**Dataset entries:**
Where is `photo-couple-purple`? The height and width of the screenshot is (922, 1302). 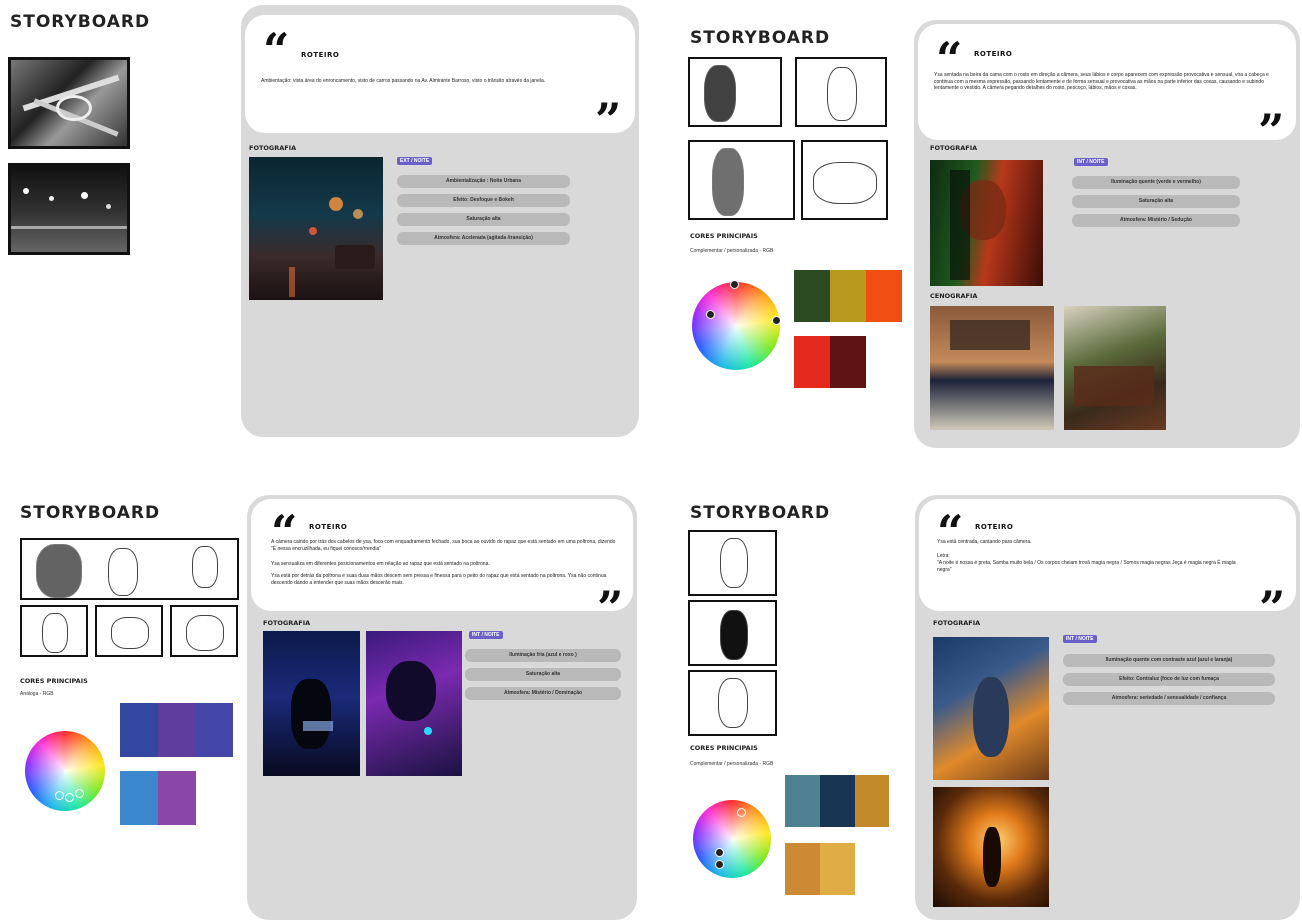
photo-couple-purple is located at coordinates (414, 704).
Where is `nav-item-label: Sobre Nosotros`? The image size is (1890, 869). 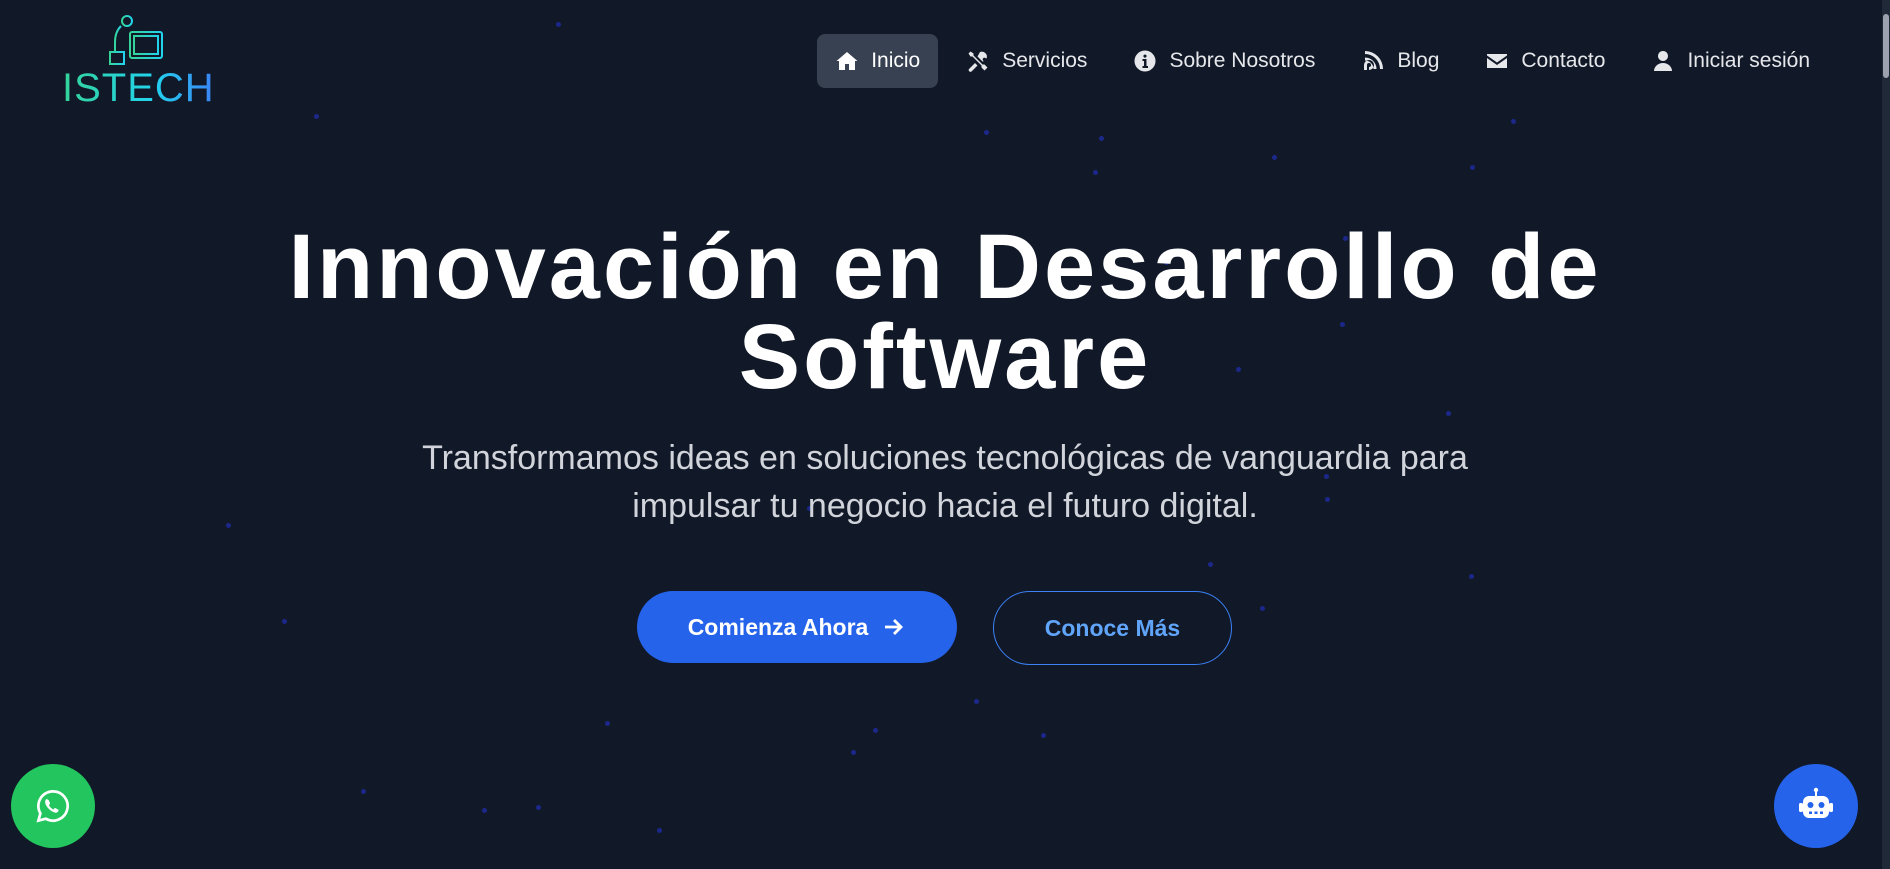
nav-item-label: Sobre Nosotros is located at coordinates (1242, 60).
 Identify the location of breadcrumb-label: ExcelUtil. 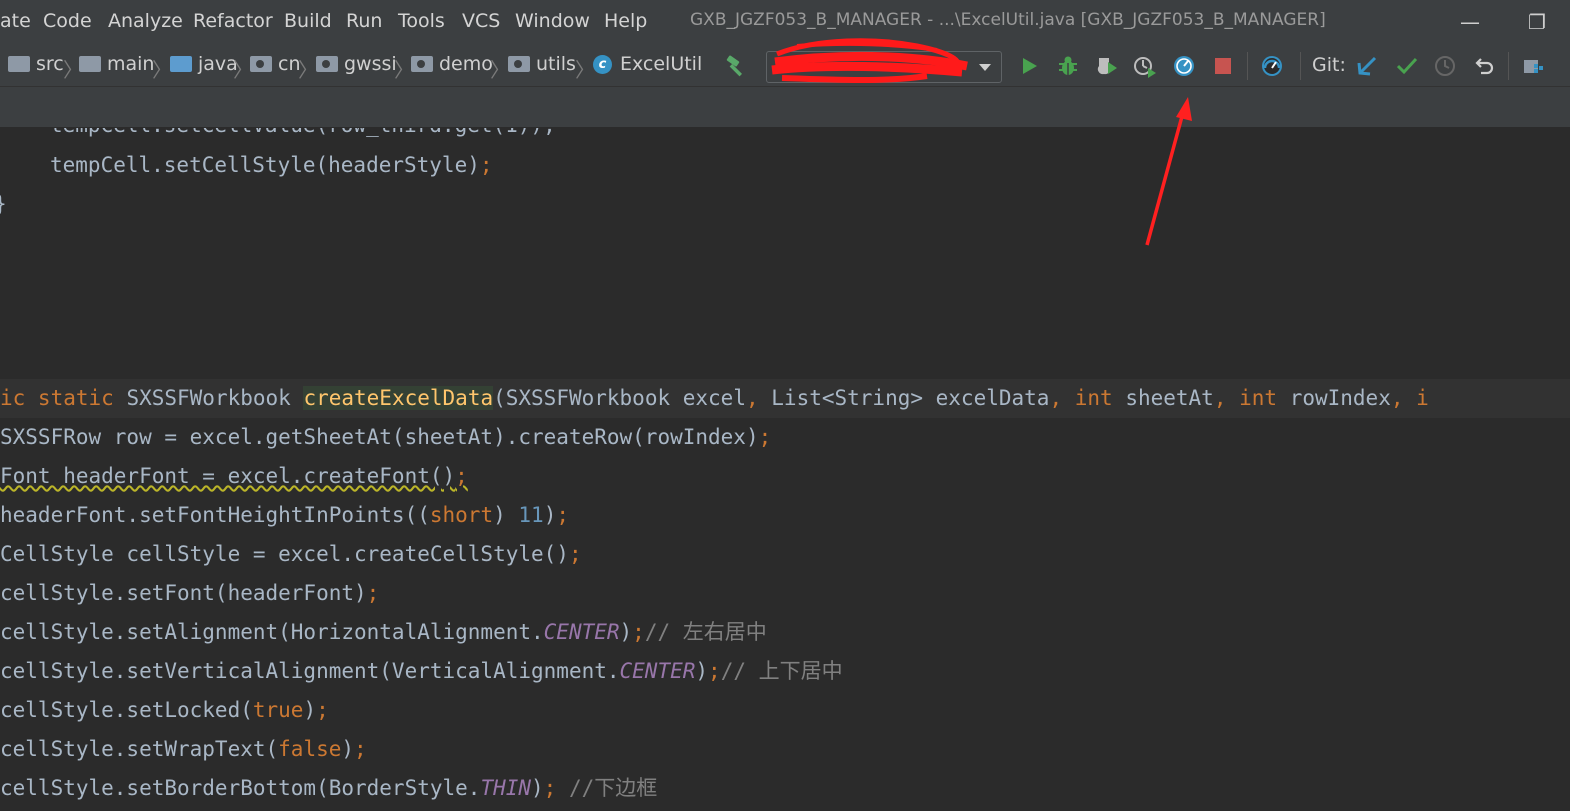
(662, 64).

**Exercise requirements:**
Format every line of the material above as a JSON list of strings, one string per line, with blank lines dropped. Leave the pictures out of your answer.

**Solved problem:**
[
  "Where is `photo-couple-purple`? The height and width of the screenshot is (922, 1302). ",
  "photo-couple-purple is located at coordinates (414, 704).",
  "Where is `nav-item-label: Sobre Nosotros`? The image size is (1890, 869). ",
  "nav-item-label: Sobre Nosotros is located at coordinates (1242, 60).",
  " Identify the location of breadcrumb-label: ExcelUtil. ",
  "(662, 64)."
]